Speaking Wednesday night at Johnson C. Smith University – a centerpiece of the Beatties Ford Road corridor that would benefit directly from the plan – Foxx said the $926 million list of citywide improvements justified the 8 percent property tax increase needed to pay for it.
The Charlotte City Council surprised many, including the mayor, when it voted 6-5 on June 11 to kill the plan. Foxx reacted angrily to the vote, which came despite the mayor’s fellow Democrats holding a 9-2 majority on council.
Foxx had earlier vetoed a compromise improvement plan that would have stripped away a controversial $119 million streetcar extension that would have served JCSU and Beatties Ford Road.
The original plan also included new police stations, traffic improvements and major investment in lagging neighborhoods. Council talks on the plan are expected to resume in the fall.
Speaking before a friendly crowd of about 100 people at Wednesday’s town hall, Foxx said the plan is in keeping with the city’s tradition of taking bold steps to invest in its future.
When asked by JCSU President Ron Carter what residents can do on behalf of the streetcar, Foxx said, “The City Council members need to hear from you.”
“When you elected me, you elected me to represent the entire city,” Foxx said. “I’m going to fight for the entire city. But the city has to fight for itself.”
Audience member Kristy Womack called the list of projects impressive but questioned whether they justified a tax increase “when so many people are really struggling.”
In response, Foxx said the challenge to the council is that both sides are right. Taxes are too high, he said, but the projects are still needed.

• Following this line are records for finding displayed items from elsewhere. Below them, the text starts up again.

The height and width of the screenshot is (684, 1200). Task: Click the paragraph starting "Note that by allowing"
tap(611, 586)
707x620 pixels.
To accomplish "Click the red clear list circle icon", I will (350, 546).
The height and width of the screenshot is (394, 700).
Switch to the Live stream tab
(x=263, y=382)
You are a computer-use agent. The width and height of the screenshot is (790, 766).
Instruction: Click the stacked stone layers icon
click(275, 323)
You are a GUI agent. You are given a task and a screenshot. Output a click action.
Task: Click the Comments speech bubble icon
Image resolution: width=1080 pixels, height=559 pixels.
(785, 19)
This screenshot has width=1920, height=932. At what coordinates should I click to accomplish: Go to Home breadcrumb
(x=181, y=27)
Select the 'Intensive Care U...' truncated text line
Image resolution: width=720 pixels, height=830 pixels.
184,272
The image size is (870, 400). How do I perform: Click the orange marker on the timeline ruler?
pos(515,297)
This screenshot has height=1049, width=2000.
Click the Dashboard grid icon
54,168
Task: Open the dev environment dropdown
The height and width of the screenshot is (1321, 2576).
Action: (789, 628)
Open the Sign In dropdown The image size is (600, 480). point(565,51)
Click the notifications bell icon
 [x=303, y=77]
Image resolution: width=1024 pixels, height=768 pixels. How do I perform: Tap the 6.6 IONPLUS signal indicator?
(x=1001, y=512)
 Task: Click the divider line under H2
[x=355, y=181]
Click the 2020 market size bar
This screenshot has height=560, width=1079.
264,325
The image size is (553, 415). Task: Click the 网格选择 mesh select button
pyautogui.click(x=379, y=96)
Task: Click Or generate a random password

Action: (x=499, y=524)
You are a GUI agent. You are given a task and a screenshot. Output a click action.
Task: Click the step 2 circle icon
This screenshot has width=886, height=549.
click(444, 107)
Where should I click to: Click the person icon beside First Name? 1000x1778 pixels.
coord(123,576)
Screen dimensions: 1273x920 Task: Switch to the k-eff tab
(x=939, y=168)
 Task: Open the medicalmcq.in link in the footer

“I know these are tough choices. I’m not out here telling you that life is beautiful for everyone,” he said. “I’m telling you it’s a hard road if we invest or don’t invest. I am saying the road will be tougher without.”
Foxx was also joined by Police Chief Rodney Monroe and other city staffers to update the audience on the convention, which Foxx predicted would be a success and a major turning point for Charlotte.